All templates
PDFIntermediate

Get Number of Pages in a PDF

RobomotionUpdated 6 months ago
Get Number of Pages in a PDF

Overview

Reports the page count of a PDF file as a single number. A small utility that feeds splitters, paginators, and dashboards.

Get Number of Pages in a PDF

While handling PDF files, users may encounter scenarios that require them to extract specific information regarding the files. The available PDF nodes enable users to retrieve various details from PDF files, such as the total number of their pages.

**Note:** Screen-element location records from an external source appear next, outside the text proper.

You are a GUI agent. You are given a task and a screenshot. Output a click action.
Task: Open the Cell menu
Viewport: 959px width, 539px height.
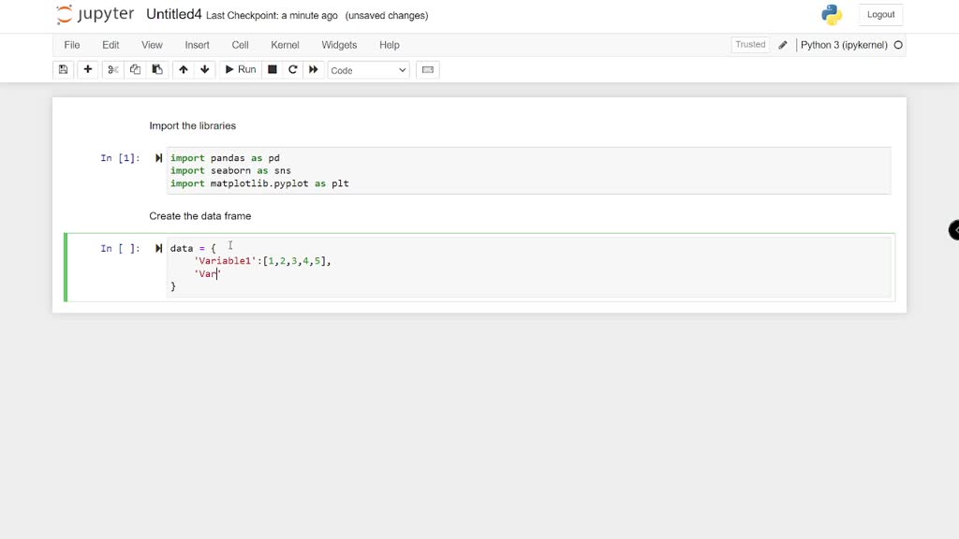240,45
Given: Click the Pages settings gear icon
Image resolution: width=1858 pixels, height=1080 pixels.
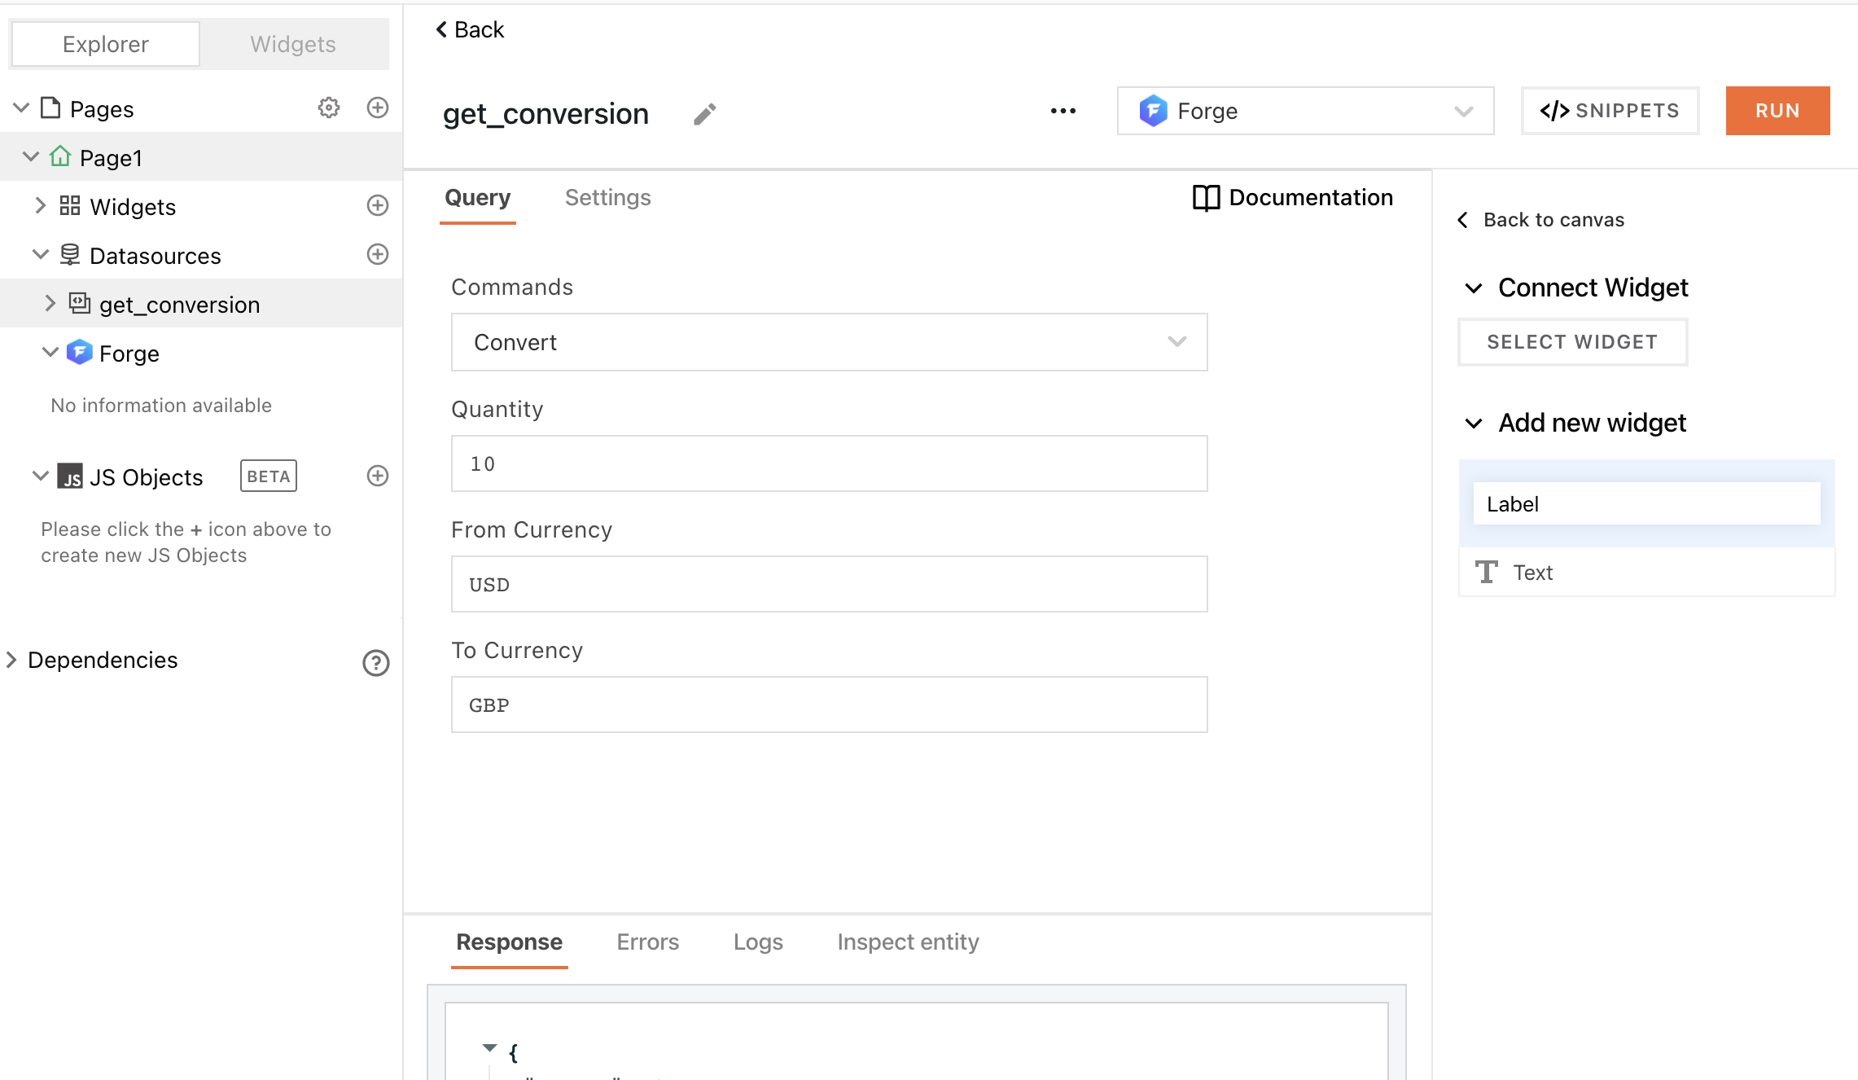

What Get Number of Pages in a PDF can do

  • Core.Flow.SubFlow downloads fixtures, then a Function builds msg.default_pdf pointing at $Home$/templates/pdf-automation/get-number-of-pages/fixtures/sample.pdf.
  • Input Dialog titled Find the number of pages in PDF, message Select a PDF file:, default msg.default_pdfmsg.pdf_path.
  • Branch (Core.Programming.Function, outputs: 2) — proceed only when msg.pdf_path ends in .pdf; otherwise Core.Flow.Stop.
  • Function derives msg.count_dir as <pdf dir>\_page_count, then Core.FileSystem.Delete + Core.FileSystem.Create reset the directory.
  • Robomotion.PDFBox.Split with optPerPage: 1 and prefix p writes one file per page into msg.count_dir.
  • Core.FileSystem.List populates msg.page_files; a Function counts non-directory entries into msg.page_count and builds msg.dialog_text.
  • Core.FileSystem.Delete removes the temp dir, then Core.Dialog.MessageBox titled Flow finished running... shows msg.dialog_text.

Behind the scenes

  • Splitting the PDF into single-page files and listing the output directory is a robust way to count pages without relying on metadata that some PDFs omit or misreport.
  • The temp directory sits next to the source PDF so the user never has to grant write access to an unfamiliar path; it is cleared before and after the run so repeated executions do not accumulate artefacts.
  • continueOnError: true on the delete/create pair makes the reset idempotent — a missing directory on the first run, or a locked file from a previous aborted run, does not abort the flow.
  • Robomotion.PDFBox exposes page metadata directly on some nodes; if performance matters, swap the split/list pair for a metadata read and keep the dialog wiring intact.